Get a mini-pc with 2x LAN ports + a mediatek Wifi 6/7 module. Install Proxmox. Make 3 VM's: OpenWrt (or router firmware of choice), unbound and adguard home. Plug your fibre into lan port, plug rest of network into other lan port. In proxmox, set pcie passthrough for one of the Lan ports and the wifi card. Setup openwrt to connect to your isp and points its dns to you adguard home server. Point your adguard home server to your unbound server as upstream. This is a good starting point if you want to get a feel for running your own router + dns. You don't need to use off the shelf garbage routers; x86/x64 routers are the best. On openwrt I configure a special traffic queue so that I don't have buffer overflows, so my connection is super stable and low latency. Combined with the adguard + unbound dns setup, my internet connection is amazingly fast compared to traditional routers.

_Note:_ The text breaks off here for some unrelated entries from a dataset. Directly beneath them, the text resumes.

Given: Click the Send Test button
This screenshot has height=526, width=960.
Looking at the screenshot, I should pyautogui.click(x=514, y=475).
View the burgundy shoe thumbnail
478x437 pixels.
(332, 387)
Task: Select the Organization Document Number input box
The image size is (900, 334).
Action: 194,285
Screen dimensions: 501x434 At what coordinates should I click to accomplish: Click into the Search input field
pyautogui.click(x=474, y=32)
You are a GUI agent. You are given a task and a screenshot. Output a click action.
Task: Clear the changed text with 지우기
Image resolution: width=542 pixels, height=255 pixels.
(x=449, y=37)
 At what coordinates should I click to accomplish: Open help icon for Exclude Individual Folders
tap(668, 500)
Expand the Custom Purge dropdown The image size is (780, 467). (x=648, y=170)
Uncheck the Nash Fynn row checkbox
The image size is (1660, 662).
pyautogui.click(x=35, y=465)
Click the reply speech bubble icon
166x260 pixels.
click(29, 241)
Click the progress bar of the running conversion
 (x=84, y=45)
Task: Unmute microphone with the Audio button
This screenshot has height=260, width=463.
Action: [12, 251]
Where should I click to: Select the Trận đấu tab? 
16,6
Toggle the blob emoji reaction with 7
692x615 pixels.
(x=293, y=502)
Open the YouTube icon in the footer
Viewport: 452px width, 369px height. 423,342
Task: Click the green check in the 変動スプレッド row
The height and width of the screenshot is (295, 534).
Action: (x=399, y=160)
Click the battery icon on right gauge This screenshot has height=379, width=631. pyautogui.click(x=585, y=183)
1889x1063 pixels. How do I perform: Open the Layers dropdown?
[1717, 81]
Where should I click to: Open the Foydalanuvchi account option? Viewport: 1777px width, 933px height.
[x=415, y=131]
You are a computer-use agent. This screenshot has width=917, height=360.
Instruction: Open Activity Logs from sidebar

Better yet, set up ssh to the proxmox server and ask claude code to set it up for you, works like a charm! claude can call ssh and dig and verify that your dns chains work, it can test your firewall and ports (basically running pen tests against yourself..), it can sort out almost any issue (I had intel wifi card and had firmware locks on broadcasting in 5GHZ spectrum in AP Mode - mediatek doesn't - claude helped try to override firmware in kernel but intel firmware won't budge). It can setup automatic nightly updates that are safe, it can help you setup recovery/backup plans (which runs before updates), it can automate certain proxmox tasks (periodic snapshotting of vm's) and best of all, it can document the entire infrastructure comprehensively each time I make changes to it.